Form and size vary enormously. The first thing to do when deciding which climbers to choose is to assess the size of the site they are to fill, remembering that while they may not take up very much space on the ground, they might very well engulf areas above often to the detriment of any surrounding plants if the choice of plant is unwise. For example, a small shed may look very pretty adorned with a passionflower (Passiflora careulea) or one of the smaller Clematis such as C. florida ‘Sieboldii’, but bedecked in the much more vigorous Clematis montana or say a Rosa ‘Rambling Rector’ then access might become virtually impossible, not to mention the injuries one might sustain from the thorns in the case of the rose.
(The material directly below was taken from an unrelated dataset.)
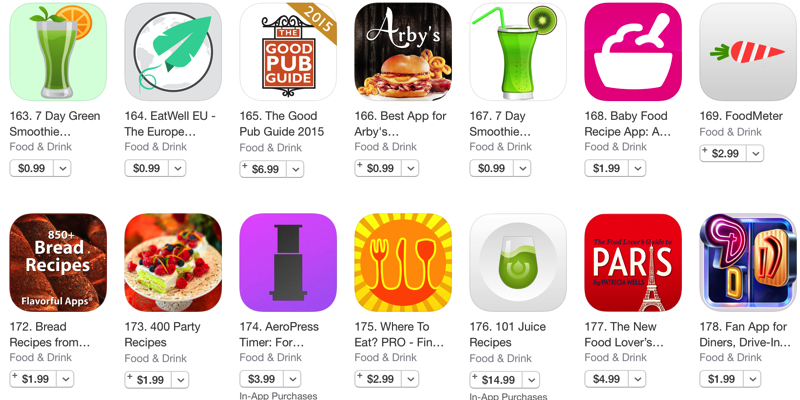This screenshot has height=400, width=800.
Task: Open the Where To Eat PRO utensils icon
Action: tap(403, 262)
It is therefore always best to do a bit of research beforehand by measuring up the area you wish to cover and then matching this amount with the likely spread and height of the climbers you like best. And better to leave the thorny devils, beautiful as they may be, to more out of the way places.


The aspect of any given site will also determine which plant to buy. Some climbers such as ivy or the climbing hydrangea, Hydrangea petiolaris, cope well with a fair amount of shade, but plunge a Campsis or a Solanum into dense shade and you will probably condemn them to a slow death while they rather pathetically stretch their stems out in every direction in search of some much needed sunlight then, weary from the effort, eventually give up the ghost. One should pay attention to where the sun lands in your garden and if you are deciding which plants to buy during winter or early spring make your judgment while taking into account how much more shady sites beneath trees will be when they are in leaf and how much sunnier some sites will become when the sun is higher in the sky.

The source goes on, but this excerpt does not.